History of Film

  • Thomas Edison patents the Kinetograph

    Thomas Edison built a small movie studio to demonstrate his films. Unlike other cameras at the time, Edison's used celluloid film, which was invented by George Eastman in 1889. This was one of the first film studios in America.
  • Cinema is Invented

    The Lumiere brothers, using the Cinématographe, created the first film. It was a documentary, called Workers leaving the Lumiere factory in Lyon. The film was a success, and saw the birth of an industry that would into a huge, worldwide phenomenon.
  • The First Film to use Editing

    The film Grandma's Reading Glass by George Albert Smith, Smith created the film by filming multiple shots and editing them together. This film was one of the first examples of using this technique. Although, now this technique is taken for granted by film creators today.
  • The First Feature Film

    The Story of the Kelly Gang by Charles Tait was the first to be a feature length film, spanning over an hour, this was unheard of at the time. It was a huge success, and it showed that films could be longer than 10 to 15 minutes. this film is also the only film about Ned Kelly that doesn't have Mick Jagger or Yahoo Serious starring in it.
  • The First "Talkie"

    Films would usually have live music performance playing along with the film. That all changed with the film The Jazz Singer. This was the film to have a recorded soundtrack put into a film.
  • Surround Sound is Created

    While Walt Disney was working on Fantasia, he wanted to have the audience to hear the sound of a bee buzzing around the theatre. So Walt talked to the engineers at Bell labs, who created what was called Fantasound. The thing was though, it cost $85000 to install, which was why only 2 theatres had it installed.
  • The Beginning of 3D

    Led by the release of Bwana Devil in 1952, the first color stereoscopic 3D film, and with releases across most of the major film studios, 3D took cinema by storm. For a couple of years, anyway. While 3D films continued to be produced throughout the 50s and 60s, competing technologies like Cinemascope, coupled with the rise of television and the expense of having to run two projectors simultaneously for 3D meant the format never really took off.
  • The Beginning of IMAX

    In 1970 a Canadian company showcased the very first IMAX film, Tiger Child, at Expo 70 in Osaka. Using a special camera that supports a larger film format, IMAX films offer a significantly higher resolution than that of standard film counterparts. With dedicated IMAX cinemas launching from 1971, the increased resolution means viewers can typically sit closer to the screen.
  • The Birth of Dolby Sound

    In 1975, Dolby introduced Dolby Stereo, which was followed by the launch of Dolby Surround (which itself became Dolby Pro Logic) which took the technology into the home.With the release of 1992's Batman Returns, Dolby Digital introduced cinemas to digital surround sound compression, which was reworked as the Dolby AC-3 standard for home setups.
  • The Rise of CGI

    While people were playing around with computer graphics on screens as far back as the 1960s and 70s, with examples like Westworld showing a graphical representation of the real world, things really started taking off with Star Trek II: The Wrath of Khan.

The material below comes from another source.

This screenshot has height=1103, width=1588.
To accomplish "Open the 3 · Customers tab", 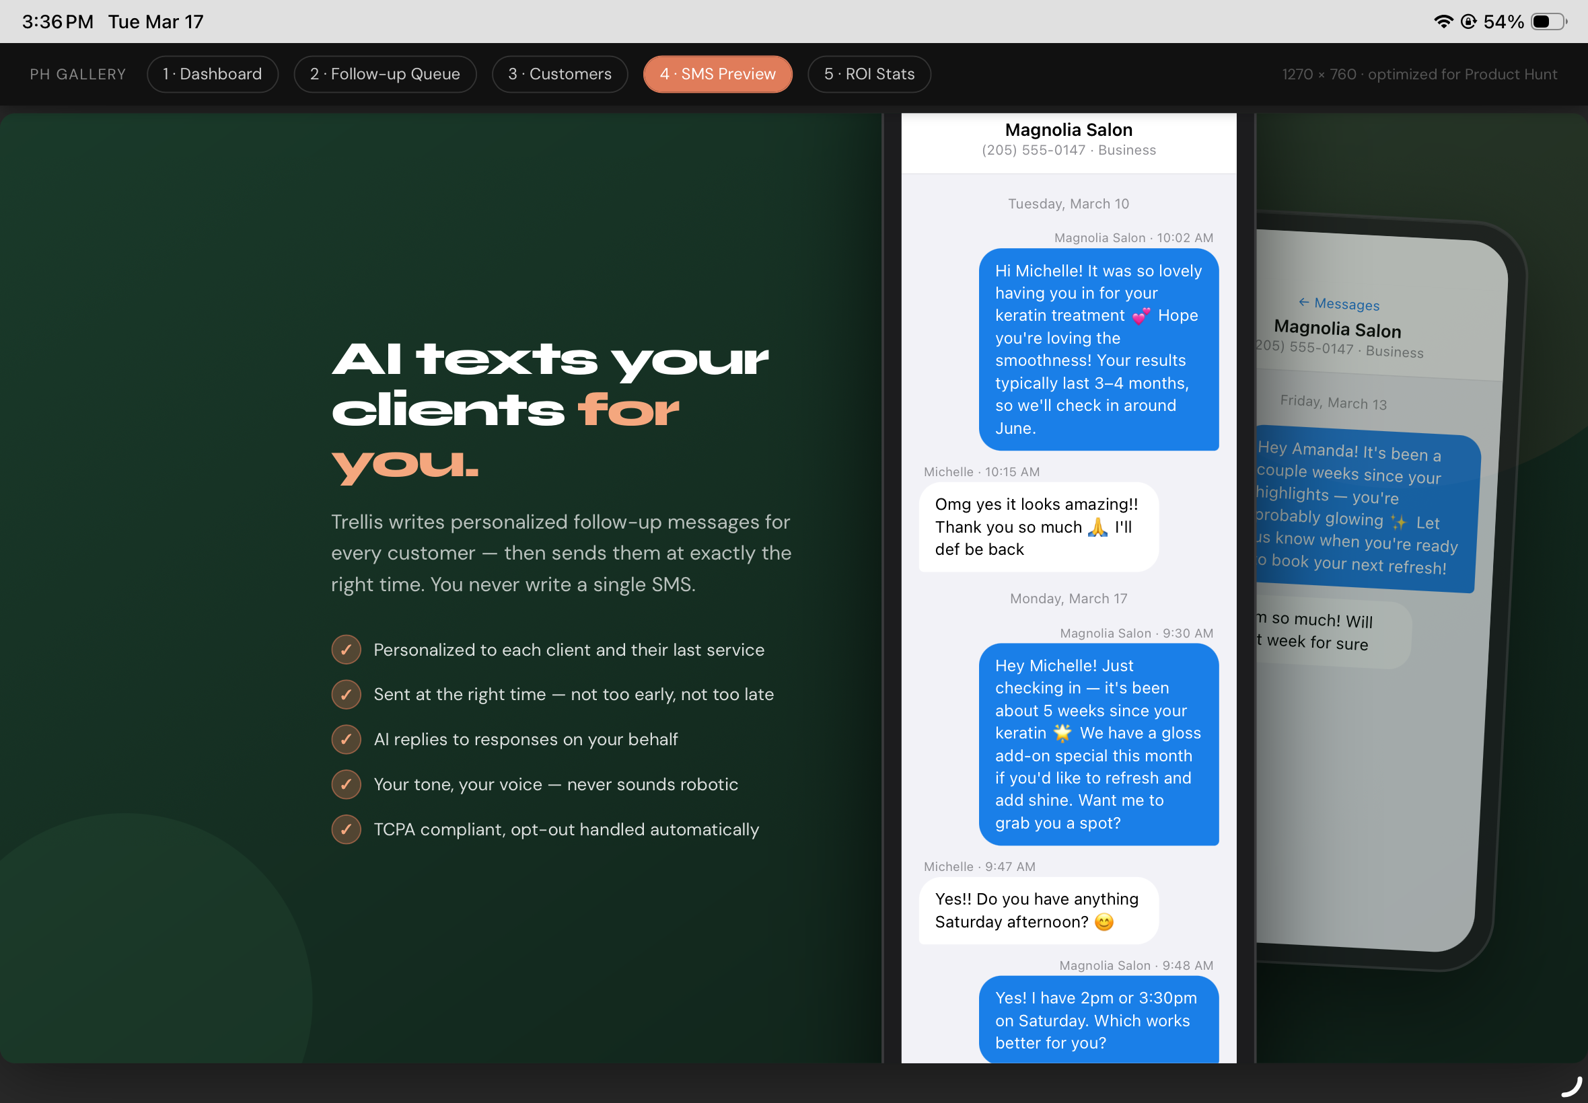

In the film, the Genesis Effect sequence is entirely computer generated, a first for cinema. We can partially thank George Lucas for this trend, as the effects were created by his company, Industrial Light and Magic.
  • The Beginning of Digital Cinematography

    With The Phantom Menace, George Lucas managed to revolutionise filmmaking by including footage shot on digital cameras. The film also saw the arrival of digital projectors in theatres around the world.
    By late 2013, Paramount had moved entirely to digital distribution of its films, eliminating 35mm film from its lineup entirely.
  • Dolby's Atmos

    Atmos enables 128 channels of synchronised audio and metadata associated with the panning image to create the most lifelike surround sound solution to date. What makes Atmos truly magnificent is that it renders the sound based on the metadata in real time using whatever speaker system is in place, rather than having a sound engineer dictate which sounds are playing through which speaker.